Peki olabilir mi böyle bir şey? Her an olabilir. Hermes adındaki göktaşı 1937'de dünyanın sadece 776.000 kilometre dibinden geçti. Daha kötü bir haber verelim 2040 yılına dair planlarınız varsa yeniden gözden geçirin çünkü AG5 adı verilen bir göktaşı NASA hesaplamalarına göre 625'te 1 ihtimalle dünyaya çarpacak. Çarparsa gezegenimizdeki insan hayatına son vereceğine %100 gözüyle bakılıyor. Bu sebeple NASA 2040 yılına kadar bu cismi vuracak teknolojiyi geliştirmek için harıl harıl çalışıyor. Özetle 1908'de tam da bugün gezegenimiz direkten döndü diyebiliriz. Asteroitlerin bir sonraki şutunun ağlara gidip gitmeyeceği tamamen şans meselesi!

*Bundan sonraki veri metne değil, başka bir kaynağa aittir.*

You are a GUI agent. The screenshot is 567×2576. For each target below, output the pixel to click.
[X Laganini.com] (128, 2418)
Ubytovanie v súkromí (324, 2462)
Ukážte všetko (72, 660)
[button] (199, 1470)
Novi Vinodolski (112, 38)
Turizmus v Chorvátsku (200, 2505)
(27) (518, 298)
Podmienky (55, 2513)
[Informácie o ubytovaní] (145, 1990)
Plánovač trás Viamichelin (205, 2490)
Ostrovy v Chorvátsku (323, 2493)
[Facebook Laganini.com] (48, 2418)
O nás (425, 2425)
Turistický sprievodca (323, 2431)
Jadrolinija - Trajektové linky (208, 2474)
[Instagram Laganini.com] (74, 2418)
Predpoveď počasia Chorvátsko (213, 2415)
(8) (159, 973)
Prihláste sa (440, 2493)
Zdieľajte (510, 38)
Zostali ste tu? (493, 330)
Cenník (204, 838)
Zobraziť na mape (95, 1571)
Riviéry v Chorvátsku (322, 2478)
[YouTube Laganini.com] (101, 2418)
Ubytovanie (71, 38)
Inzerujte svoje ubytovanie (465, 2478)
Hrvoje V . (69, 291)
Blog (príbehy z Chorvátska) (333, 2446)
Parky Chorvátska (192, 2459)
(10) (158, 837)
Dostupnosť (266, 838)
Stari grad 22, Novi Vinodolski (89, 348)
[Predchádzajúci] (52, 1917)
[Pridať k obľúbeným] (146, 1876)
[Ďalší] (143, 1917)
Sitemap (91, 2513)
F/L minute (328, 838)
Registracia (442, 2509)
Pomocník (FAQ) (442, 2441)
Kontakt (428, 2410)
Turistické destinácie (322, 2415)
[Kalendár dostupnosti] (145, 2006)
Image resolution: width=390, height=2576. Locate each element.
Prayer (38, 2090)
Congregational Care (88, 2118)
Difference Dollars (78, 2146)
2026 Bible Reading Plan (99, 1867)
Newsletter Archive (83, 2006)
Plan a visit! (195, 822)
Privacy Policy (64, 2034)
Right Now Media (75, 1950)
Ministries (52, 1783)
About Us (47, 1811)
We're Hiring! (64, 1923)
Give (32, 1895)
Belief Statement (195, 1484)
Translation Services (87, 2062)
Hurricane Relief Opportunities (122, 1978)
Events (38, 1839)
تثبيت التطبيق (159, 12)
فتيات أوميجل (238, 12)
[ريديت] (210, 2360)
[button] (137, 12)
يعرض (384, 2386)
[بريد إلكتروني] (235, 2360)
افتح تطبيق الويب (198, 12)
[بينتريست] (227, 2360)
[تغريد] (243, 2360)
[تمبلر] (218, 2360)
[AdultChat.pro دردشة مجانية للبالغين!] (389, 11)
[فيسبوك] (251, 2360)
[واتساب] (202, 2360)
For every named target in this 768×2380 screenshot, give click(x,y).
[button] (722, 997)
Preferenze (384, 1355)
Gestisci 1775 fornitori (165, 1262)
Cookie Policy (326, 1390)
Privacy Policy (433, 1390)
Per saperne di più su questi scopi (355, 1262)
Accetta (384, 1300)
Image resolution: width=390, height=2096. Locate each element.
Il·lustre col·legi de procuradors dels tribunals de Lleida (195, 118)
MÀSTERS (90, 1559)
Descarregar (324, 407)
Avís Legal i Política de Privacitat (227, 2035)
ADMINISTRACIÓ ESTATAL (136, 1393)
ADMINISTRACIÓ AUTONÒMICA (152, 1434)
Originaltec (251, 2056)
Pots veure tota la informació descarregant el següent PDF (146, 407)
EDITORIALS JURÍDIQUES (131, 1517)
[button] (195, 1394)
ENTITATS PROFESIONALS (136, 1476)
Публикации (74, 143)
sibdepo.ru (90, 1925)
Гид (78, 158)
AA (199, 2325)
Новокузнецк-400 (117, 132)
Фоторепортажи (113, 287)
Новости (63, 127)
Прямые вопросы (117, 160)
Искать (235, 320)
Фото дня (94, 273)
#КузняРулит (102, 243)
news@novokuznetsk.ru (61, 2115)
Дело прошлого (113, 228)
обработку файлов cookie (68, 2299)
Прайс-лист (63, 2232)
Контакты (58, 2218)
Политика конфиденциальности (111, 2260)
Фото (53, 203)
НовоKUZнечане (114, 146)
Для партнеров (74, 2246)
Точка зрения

Gülün Dikeni: ABD gizli servisi uzun bir dönem Tunguska'da yaşanan olayı Sovyetlerin yeni bir bomba denemesi olarak düşündü ve bölgeyi araştırması için ajanlar gönderdi. Ajanların raporlarına göre Tunguska'da deformasyona uğramış insanlar ve hayvanlar görülüyordu. "Yaratık" olarak tabir edilen bu canlıların gerek Sovyetler gerek ABD tarafından deneylere tabii tutulduğu ve doğa üstü bazı özelliklere sahip olduklarının tespit edildiği rivayet edilir. Tunguska olay sonrasında çok sayıda UFO gözlemine de şahit olmuş bir bölgedir.
Tunguska ve çevresinde yaşananlara dair geçtiğimiz yıllarda Siberia adında bilim kurgu-macera türünde bir dizi çekildi. Tunguska hakkında çok fazla film ve bilgisayar oyunu da bulmak mümkün. Olay hakkında ortaya atılan senaryolardan biri de Tunguska'ya çarpan şeyin uzaylıların kullandığı bir silahtan çıktığı enerji olduğu yönünde. Tabii bunların hepsi sadece rivayet. Bilimin açıklayabildiği kadarıyla Tunguska'ya çarpan şey çok güçlü bir buz kütlesiydi o kadar.